# Brief Industry Paper: AXI-Interconnect<sup>RT</sup>: Towards a Real-Time AXI-Interconnect for System-on-Chips

Zhe Jiang<sup>\*||</sup>, Neil Audsley<sup>\*</sup>, Dayu Shi<sup>||</sup>, Kecheng Yang<sup>†</sup>, Nathan Fisher<sup>‡</sup>, Zheng Dong<sup>‡</sup>

ARM Ltd, United Kingdom,\*University of York, United Kingdom,<sup>†</sup>Texas State University, USA, <sup>‡</sup>Wayne State University, USA

*Abstract*—In modern, real-time heterogeneous systems, ensuring the predictability of interconnects is becoming increasingly important. Existing interconnects are mainly designed to achieve high throughput, with their micro-architectures usually based on FIFO queues. This FIFO-based design prevents prioritization of transactions based on their importance, leading to difficulties in ensuring transaction predictability, especially in a system with a large number of system components. In this paper, we introduce *AXI-Interconnect*<sup>RT</sup> – a real-time AXI interconnect for heterogeneous SoCs, which redefines the micro-architecture of interconnects by enabling random accesses of buffered transactions and organizing transactions using dedicated hardware units. With the new micro-architecture, *AXI-Interconnect*<sup>RT</sup> – can manage transactions based on their importance, guaranteeing their predictability.

## I. INTRODUCTION

The complexity of today's System-on-Chips (SoCs) is increasing dramatically, mainly driven by the diverse functionalities required by modern embedded computing (*e.g.*, image recognition in automated driving [1]) and the rapid evolution of manufacturing processes in the semiconductor industry (*e.g.*, the ability to produce 5*nm* ASICs [2]). Although modern SoCs developed by different vendors usually have different architectures, *heterogeneity* is always the key to more functionality [3], [4]. That is, the SoCs couple processing units with different architectures, including hardware accelerators (HAs), on the same chip. For instance, Apple's M1 [5] integrates CPUs with the GPU and a neural engine to accelerate image processing with machine learning (ML) related applications.

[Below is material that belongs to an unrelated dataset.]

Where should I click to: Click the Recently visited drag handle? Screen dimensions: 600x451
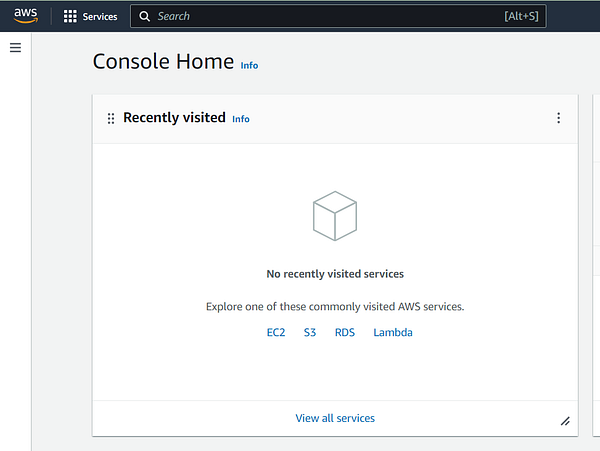(111, 118)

As a 'bridge' between system components, an interconnect becomes a dominant factor when determining the real-time performance of heterogeneous SoCs. It is impractical to manage interconnect traffic flows solely from the system software level [6], as the masters in heterogeneous SoCs are usually designed with different instruction sets. This makes managing interconnect transactions at the software level unpredictable, with an extremely high overhead, as frequent inter-master communication and translation is required [3]. Therefore, it is crucial to guarantee *predictability* and *throughput* of an interconnect at the *hardware level*.

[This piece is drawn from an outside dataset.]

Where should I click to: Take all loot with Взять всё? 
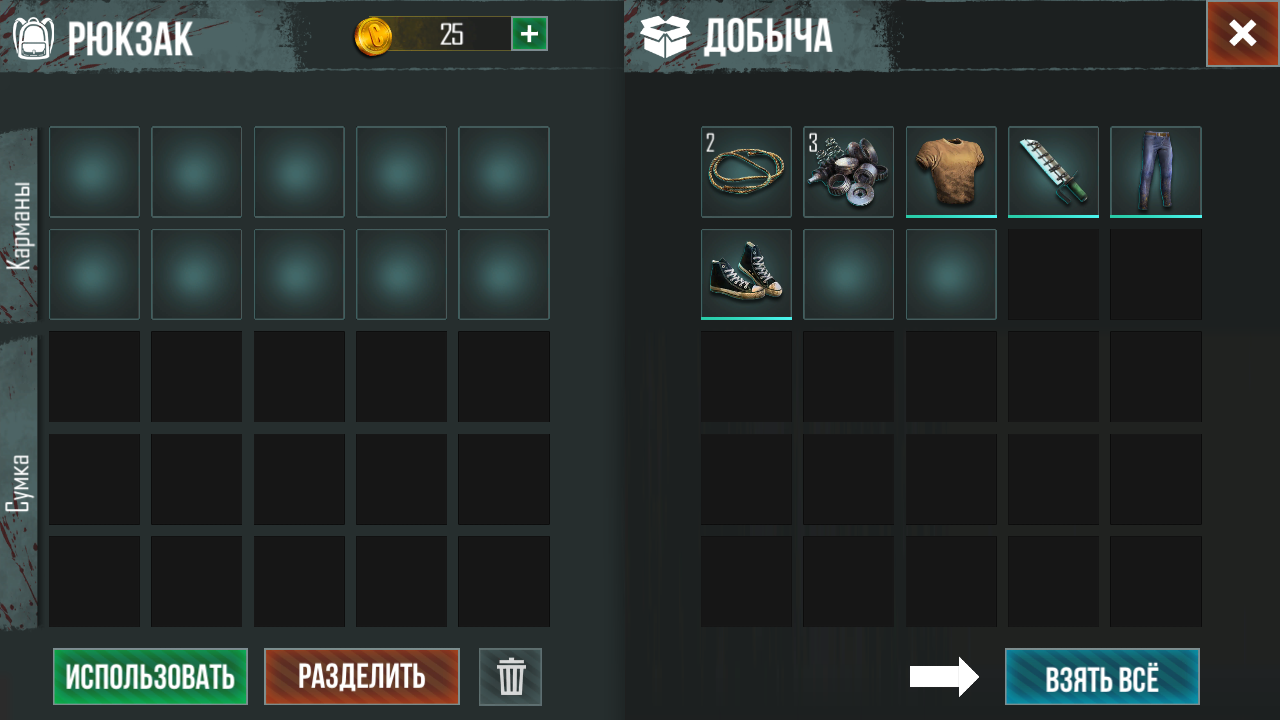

ARM Advanced Microcontroller Bus Architecture Advanced eXtensible Interface (AMBA AXI) [6] is the most widely used *de-facto*  standard interface for interconnects, and is used by billions of SoCs each year. A number of industrial interconnects are based on this protocol, *e.g.*, Xilinx's AXI-InterConnect [7] and AXI-SmartConnect [8]. However, most of these were not designed for real-time application scenarios. Some prototype interconnects which consider real-time performance include Restuccia *et al.*'s AXI-HyperConnect [9] and Garside *et al.*'s BlueTree [10]. These interconnects usually adopt different mechanisms (*e.g.*, bandwidth reservation) to ensure specific transaction path predictability. The designs of the interconnects are usually based on *FIFO queues*, which prevent prioritization based on importance and leave the real-time performance of an interconnect entirely to scheduling from the software level. However, as mentioned above, it is difficult to ensure the predictability of an interconnect from the software level, as the system components in heterogeneous SoCs usually execute independently.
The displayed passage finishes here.